Gillentine M A, Berry L N, Goin-Kochel R P, Ali M A, Ge J, Guffey D, Rosenfeld J A, Hannig V, Bader P, Proud M, Shinawi M, Graham B H, Lin A, Lalani S R, Reynolds J, Chen M, Grebe T, Minard C G, Stankiewicz P, Beaudet A L, Schaaf C P
Molecular and Human Genetics, Baylor College of Medicine, Houston, TX, USA.
Jan and Dan Duncan Neurological Research Institute, Texas Children's Hospital, Moursund Street, Ste. 1325, Houston, TX, USA.
J Autism Dev Disord. 2017 Mar;47(3):549-562. doi: 10.1007/s10803-016-2961-8.
Chromosome 15q11q13 is among the least stable regions in the genome due to its highly complex genomic architecture. Low copy repeat elements at 15q13.3 facilitate recurrent copy number variants (CNVs), with deletions established as pathogenic and CHRNA7 implicated as a candidate gene. However, the pathogenicity of duplications of CHRNA7 is unclear, as they are found in affected probands as well as in reportedly healthy parents and unaffected control individuals. We evaluated 18 children with microduplications involving CHRNA7, identified by clinical chromosome microarray analysis (CMA). Comprehensive phenotyping revealed high prevalence of developmental delay/intellectual disability, autism spectrum disorder, and attention deficit/hyperactivity disorder. As CHRNA7 duplications are the most common CNVs identified by clinical CMA, this study provides anticipatory guidance for those involved with care of affected individuals.
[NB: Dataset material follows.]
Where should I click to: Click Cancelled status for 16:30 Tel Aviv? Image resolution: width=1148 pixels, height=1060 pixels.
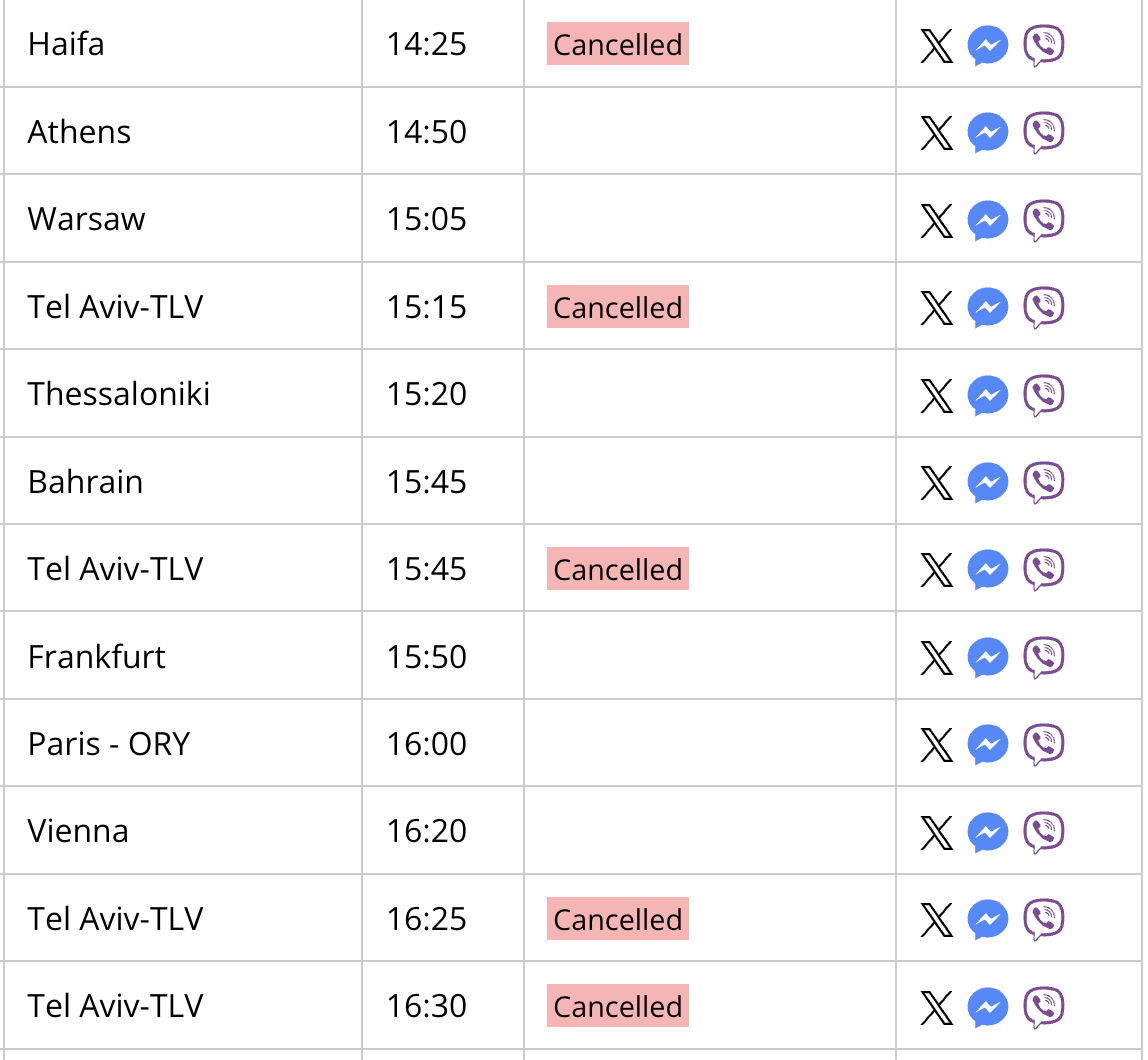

由于其高度复杂的基因组结构,15号染色体q11q13区域是基因组中最不稳定的区域之一。15q13.3处的低拷贝重复元件促进了复发性拷贝数变异(CNV),其中缺失已被确定为致病性的,而CHRNA7被认为是一个候选基因。然而,CHRNA7重复的致病性尚不清楚,因为在受影响的先证者以及据报道健康的父母和未受影响的对照个体中都发现了它们。我们评估了18名通过临床染色体微阵列分析(CMA)鉴定出的涉及CHRNA7微重复的儿童。综合表型分析显示,发育迟缓/智力残疾、自闭症谱系障碍和注意力缺陷/多动障碍的患病率很高。由于CHRNA7重复是临床CMA鉴定出的最常见的CNV,本研究为参与照顾受影响个体的人员提供了前瞻性指导。